Joan Miguel Romero(Ontario Institute for Cancer Research), Barbara T. Grünwald(Princess Margaret Cancer Centre), Gun-Ho Jang(Ontario Institute for Cancer Research), Prashant Bavi(Ontario Institute for Cancer Research), Aaditeya Jhaveri(Ontario Institute for Cancer Research), Mehdi Masoomian(University Health Network), Sandra E. Fischer(Ontario Institute for Cancer Research), Amy Zhang(Ontario Institute for Cancer Research), Robert E. Denroche(Ontario Institute for Cancer Research), Ilinca M. Lungu(Ontario Institute for Cancer Research), Angela De Luca(Ontario Institute for Cancer Research), John M.S. Bartlett(Ontario Institute for Cancer Research), Jing Xu(University Health Network), Niandong Li(University Health Network), Sharon Dhaliwal(University Health Network), Sheng‐Ben Liang(University Health Network), Dianne Chadwick(University Health Network), Foram Vyas(Princess Margaret Cancer Centre), Peter Bronsert(University Medical Center Freiburg), Rama Khokha(Princess Margaret Cancer Centre), Tracy L. McGaha(University of Toronto), Faiyaz Notta(Ontario Institute for Cancer Research), Pamela S. Ohashi(University of Toronto), Susan J. Done(University Health Network), Grainne M. O’Kane(Ontario Institute for Cancer Research), Julie M. Wilson(Ontario Institute for Cancer Research), Jennifer J. Knox(Ontario Institute for Cancer Research), Ashton A. Connor(Ontario Institute for Cancer Research), Yifan Wang(McGill University Health Centre), George Zogopoulos(McGill University Health Centre), Steven Gallinger(Ontario Institute for Cancer Research)
Clinical Cancer Research
January 21, 2020
10.1158/1078-0432.ccr-19-2803
Cited by 147

Abstract

Abstract Purpose: The molecular drivers of antitumor immunity in pancreatic ductal adenocarcinoma (PDAC) are poorly understood, posing a major obstacle for the identification of patients potentially amenable for immune-checkpoint blockade or other novel strategies.

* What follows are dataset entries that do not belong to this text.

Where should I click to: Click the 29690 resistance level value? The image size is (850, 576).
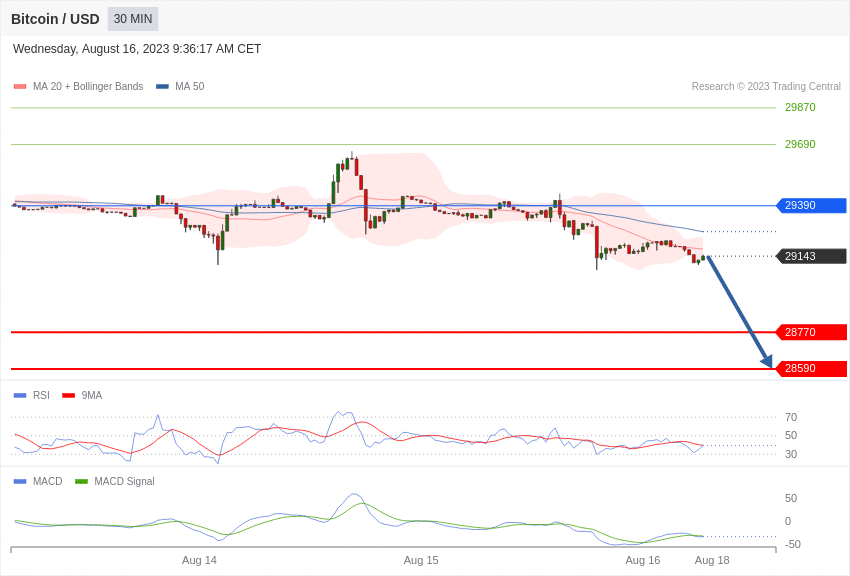pyautogui.click(x=800, y=144)
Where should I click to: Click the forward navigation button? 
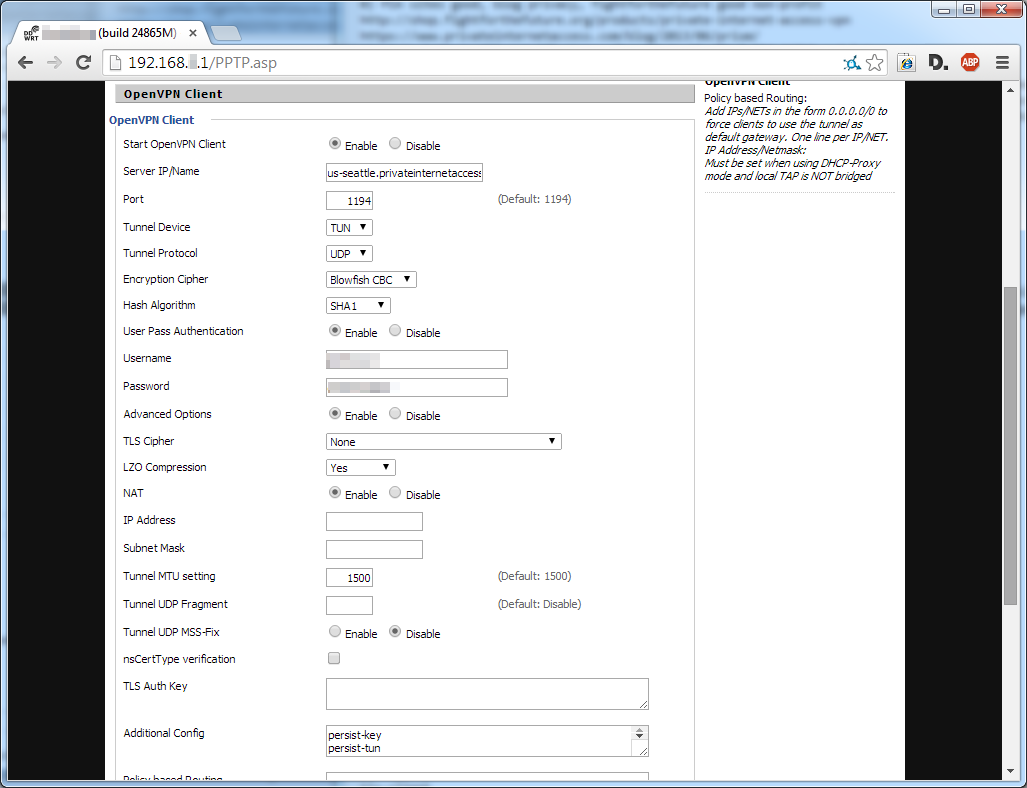[55, 62]
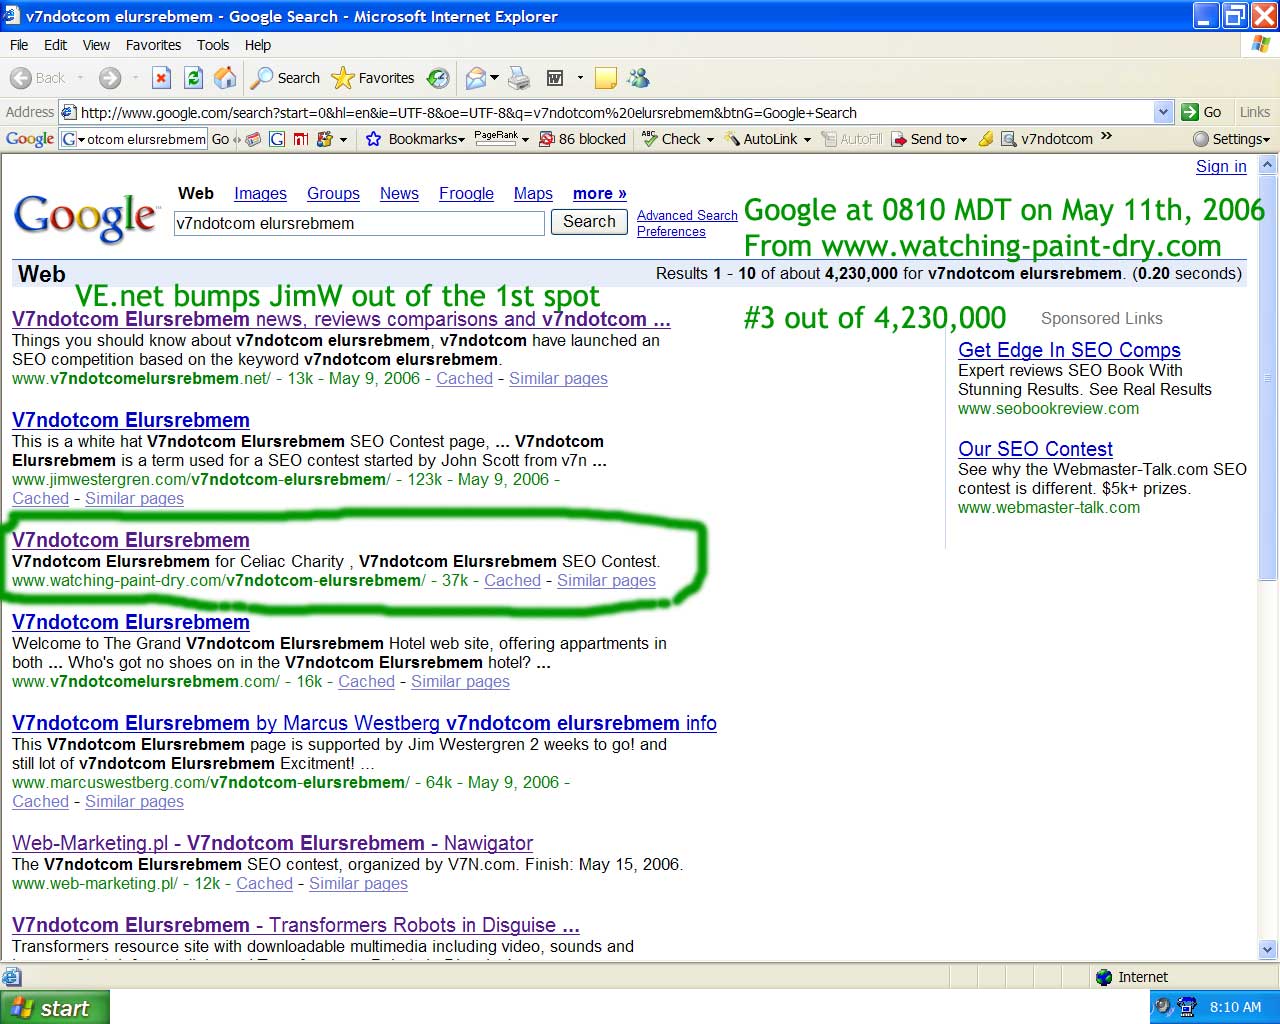Open the Spell Check dropdown arrow
1280x1024 pixels.
point(710,139)
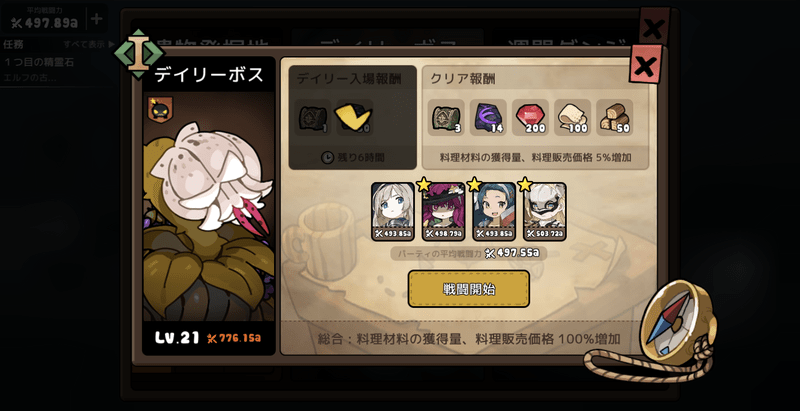Start the battle with 戦闘開始 button

pyautogui.click(x=468, y=289)

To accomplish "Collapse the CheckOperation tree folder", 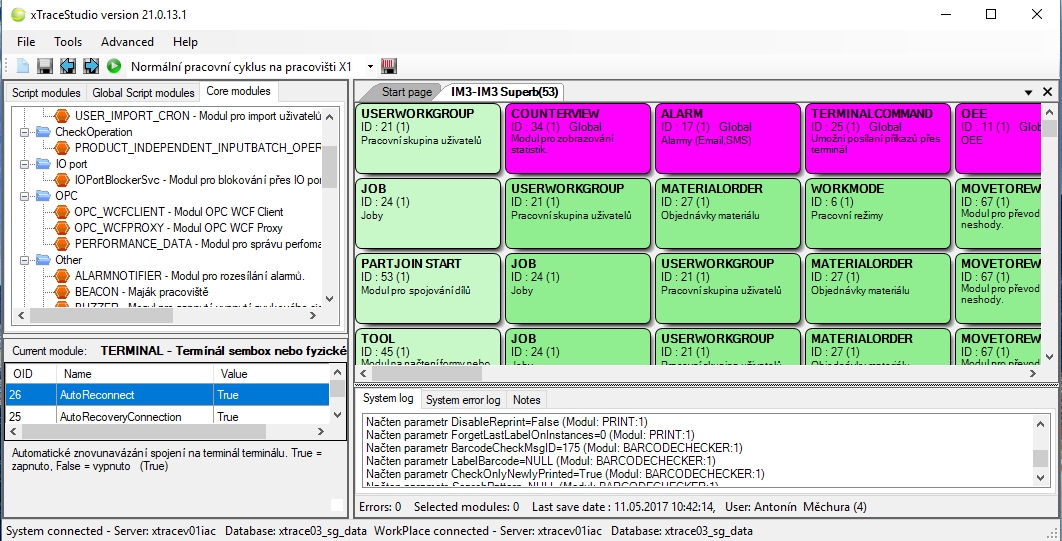I will pos(25,132).
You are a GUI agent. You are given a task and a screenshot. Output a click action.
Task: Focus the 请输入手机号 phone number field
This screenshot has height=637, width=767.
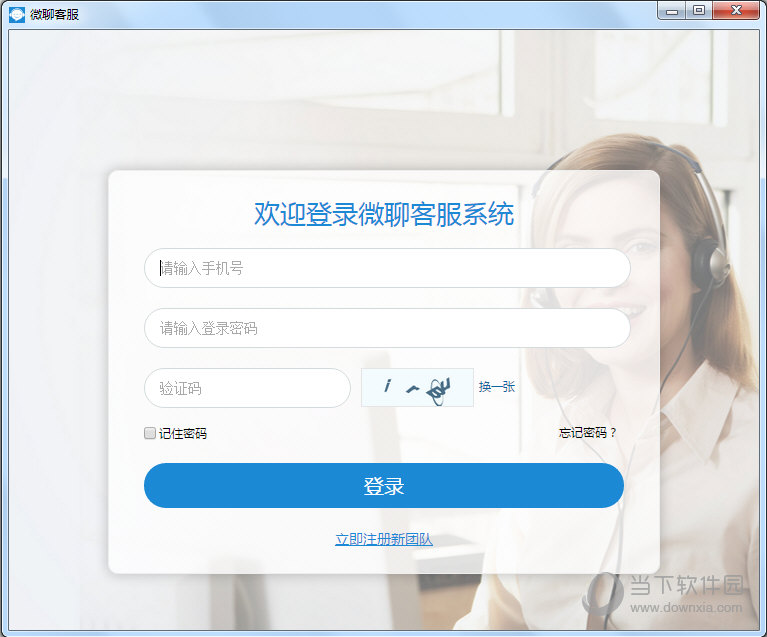point(387,268)
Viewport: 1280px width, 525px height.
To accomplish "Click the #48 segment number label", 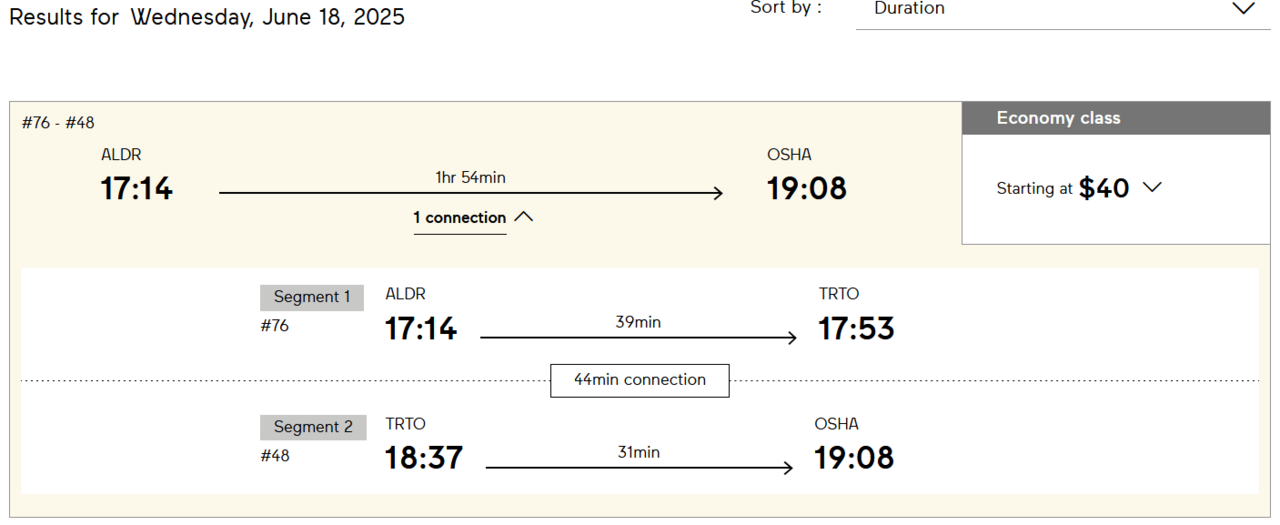I will (x=275, y=456).
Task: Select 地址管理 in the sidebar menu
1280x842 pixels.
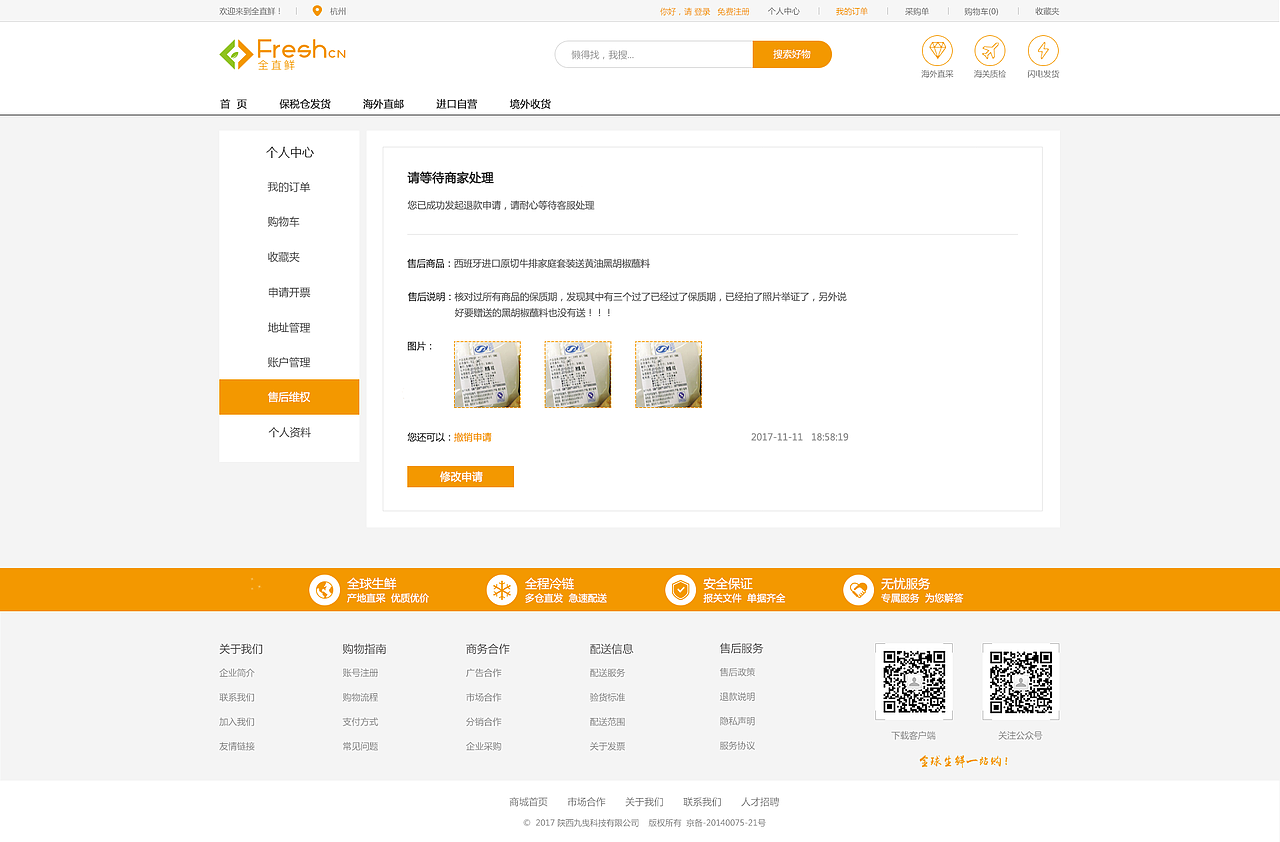Action: 288,327
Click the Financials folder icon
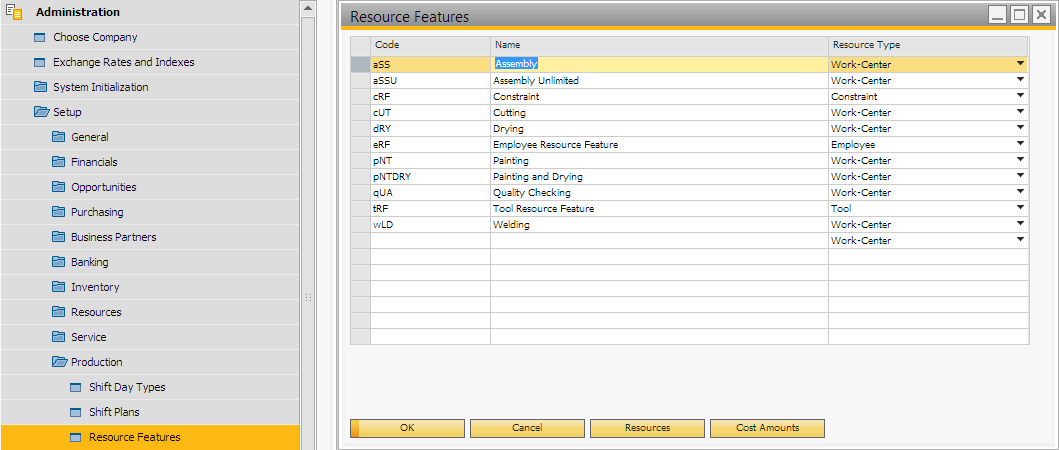 coord(59,162)

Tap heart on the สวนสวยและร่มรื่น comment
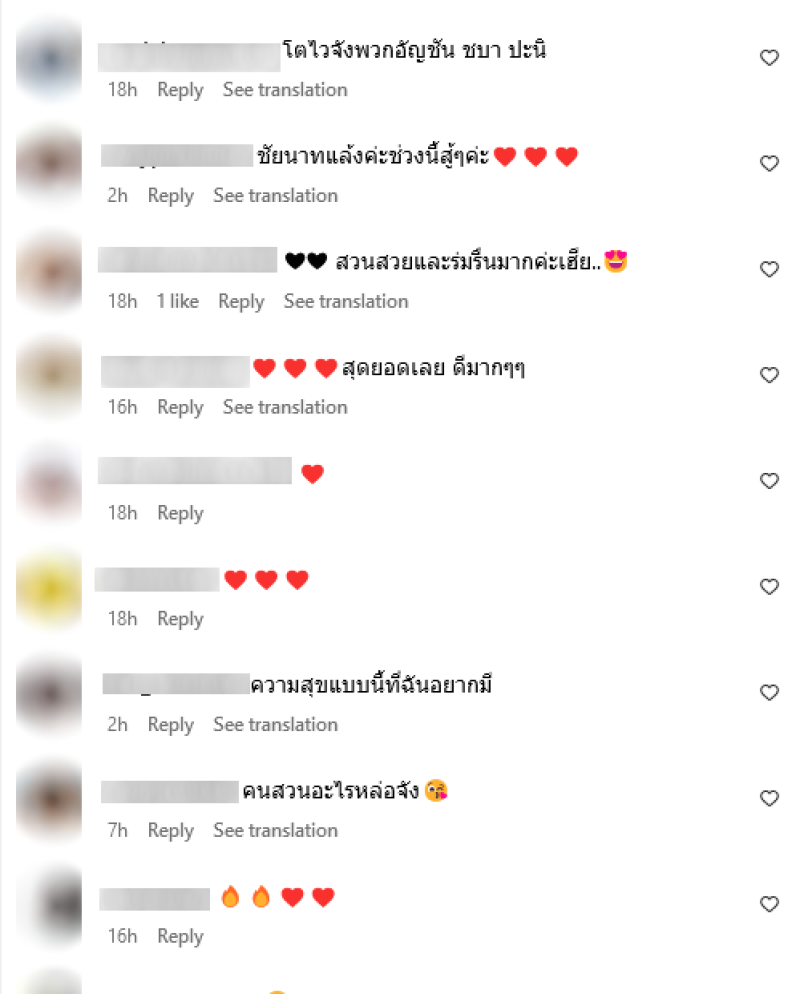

Here, we explore the association of chemokine expression with effector T-cell infiltration in PDAC. Experimental Design: Discovery cohorts comprised 113 primary resected PDAC and 107 PDAC liver metastases. Validation cohorts comprised 182 PDAC from The Cancer Genome Atlas and 92 PDACs from the Australian International Cancer Genome Consortium. We explored associations between immune cell counts by immunohistochemistry, chemokine expression, and transcriptional hallmarks of antitumor immunity by RNA sequencing (RNA-seq), and mutational burden by whole-genome sequencing. Results: Among all known human chemokines, a coregulated set of four (CCL4, CCL5, CXCL9, and CXCL10) was strongly associated with CD8+ T-cell infiltration (P < 0.001). Expression of this “4-chemokine signature” positively correlated with transcriptional metrics of T-cell activation (ZAP70, ITK, and IL2RB), cytolytic activity (GZMA and PRF1), and immunosuppression (PDL1, PD1, CTLA4, TIM3, TIGIT, LAG3, FASLG, and IDO1). Furthermore, the 4-chemokine signature marked tumors with increased T-cell activation scores (MHC I presentation, T-cell/APC costimulation) and elevated expression of innate immune sensing pathways involved in T-cell priming (STING and NLRP3 inflammasome pathways, BATF3-driven dendritic cells). Importantly, expression of this 4-chemokine signature was consistently indicative of a T-cell–inflamed phenotype across primary PDAC and PDAC liver metastases. Conclusions: A conserved 4-chemokine signature marks resectable and metastatic PDAC tumors with an active antitumor phenotype. This could have implications for the appropriate selection of PDAC patients in immunotherapy trials.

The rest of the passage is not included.